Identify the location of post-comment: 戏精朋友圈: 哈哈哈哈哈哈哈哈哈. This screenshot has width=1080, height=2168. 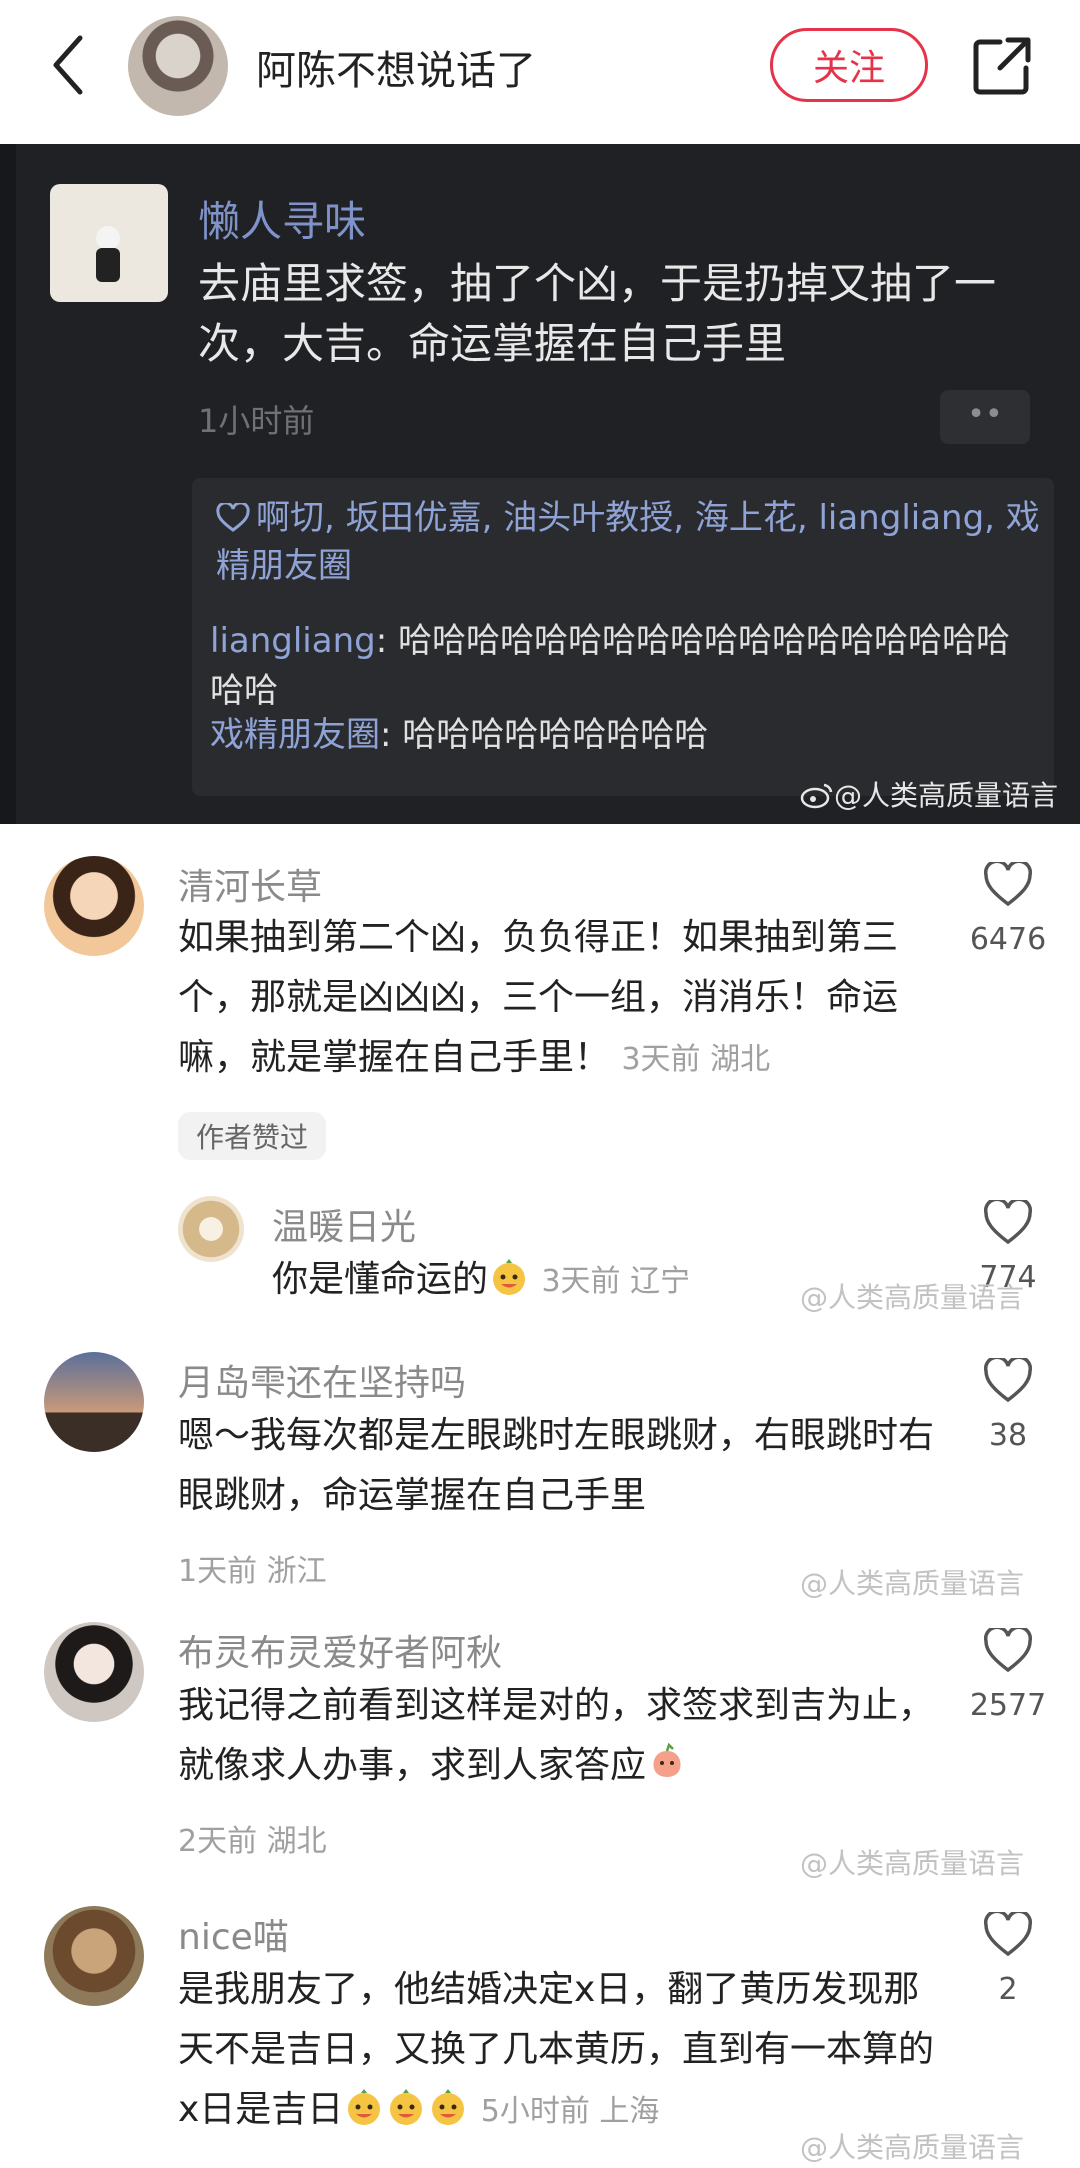
(625, 735).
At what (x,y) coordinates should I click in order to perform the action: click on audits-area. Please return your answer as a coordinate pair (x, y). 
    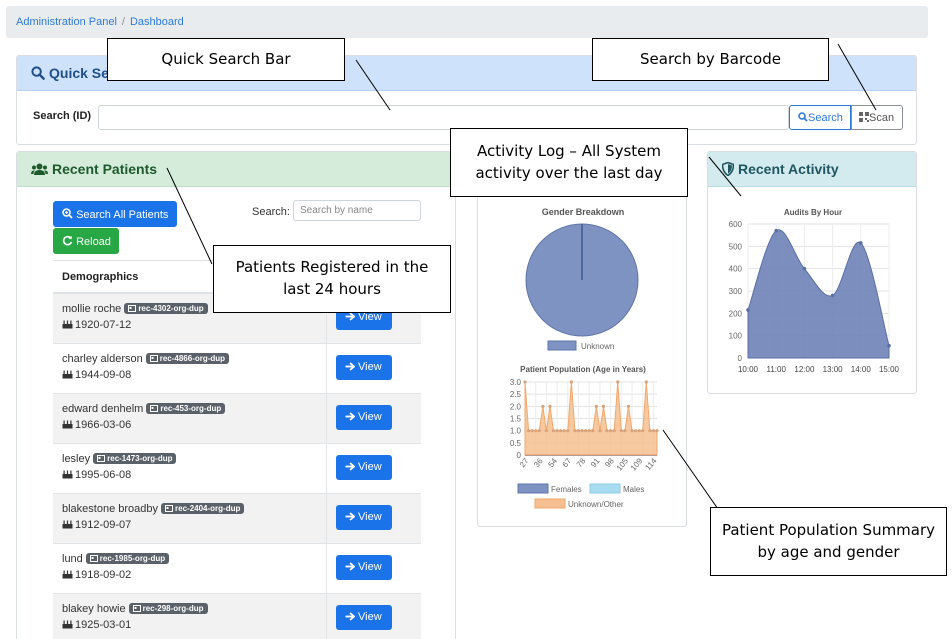
    Looking at the image, I should click on (818, 294).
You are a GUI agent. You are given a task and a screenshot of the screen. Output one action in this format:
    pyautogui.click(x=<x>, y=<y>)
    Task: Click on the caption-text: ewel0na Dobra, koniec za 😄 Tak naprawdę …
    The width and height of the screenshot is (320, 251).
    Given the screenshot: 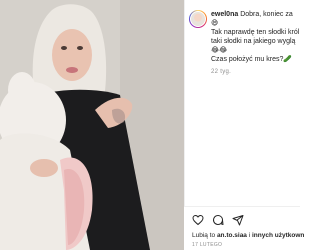 What is the action you would take?
    pyautogui.click(x=255, y=44)
    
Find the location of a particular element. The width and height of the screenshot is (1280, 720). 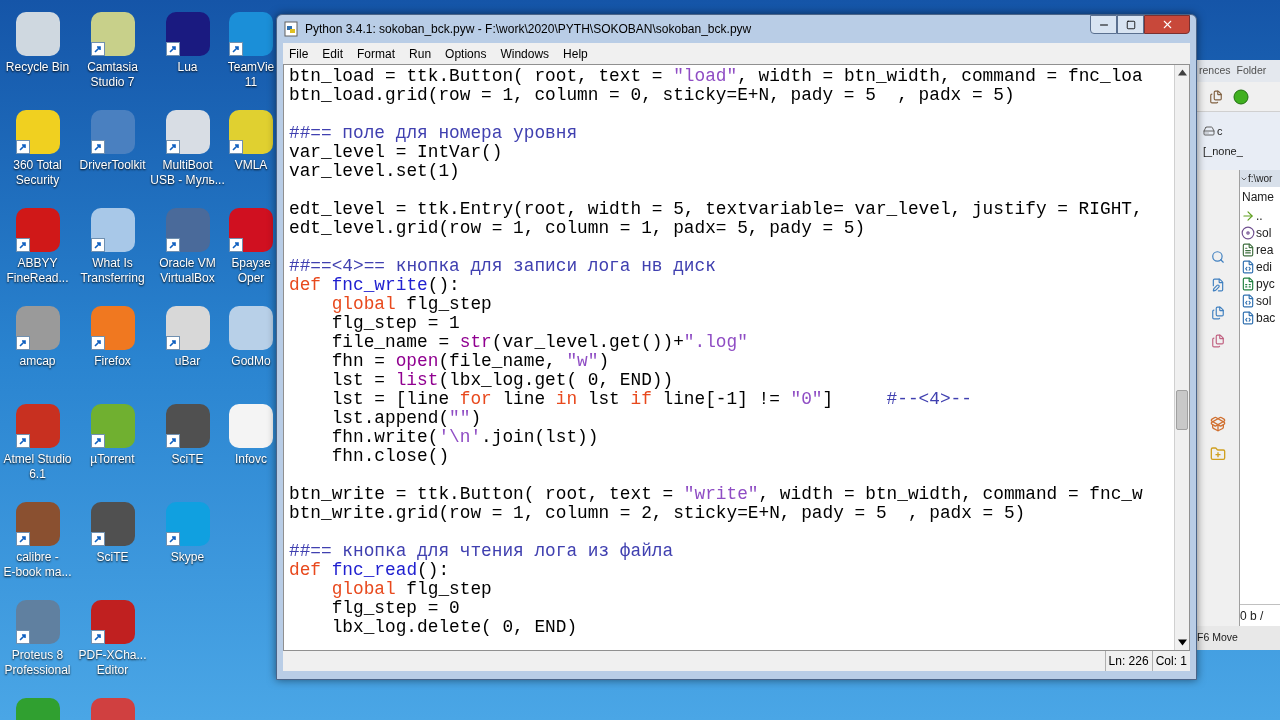

file-name: .. is located at coordinates (1260, 216).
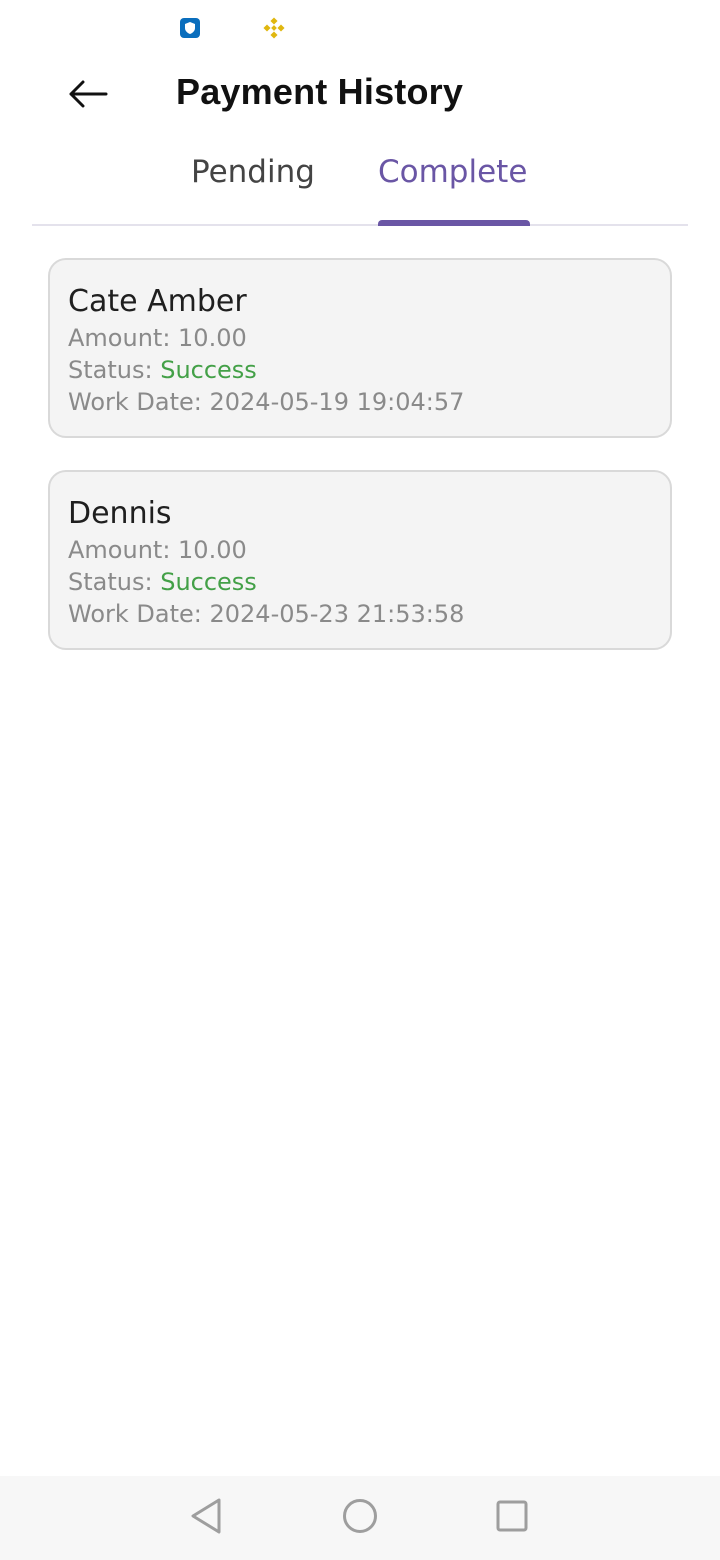 This screenshot has height=1560, width=720. Describe the element at coordinates (190, 28) in the screenshot. I see `shield-app-icon` at that location.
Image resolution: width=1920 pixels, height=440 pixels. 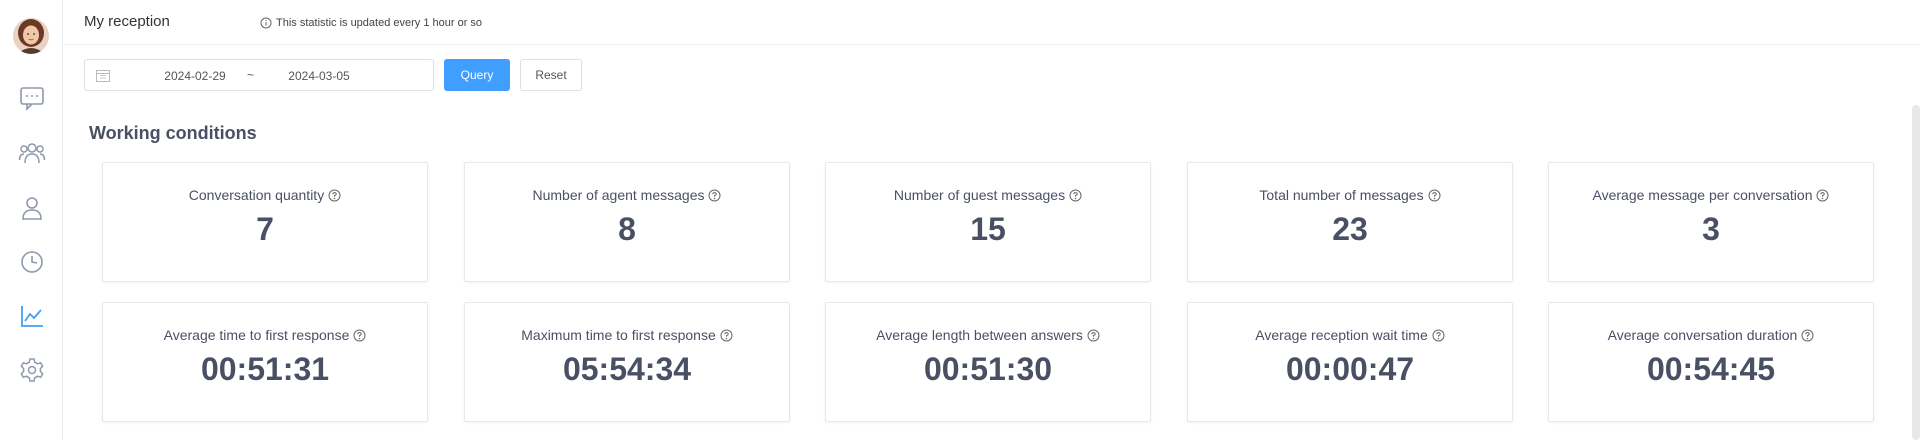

-----

Work to be completed
Pick out every line in the data above that contains the word "should" and copy each one in full. Case matters.

Reply to the task
At what (x,y) coordinates should I click in order to perform the action: click on audits-area. Please return your answer as a coordinate pair (x, y). 
    Looking at the image, I should click on (818, 294).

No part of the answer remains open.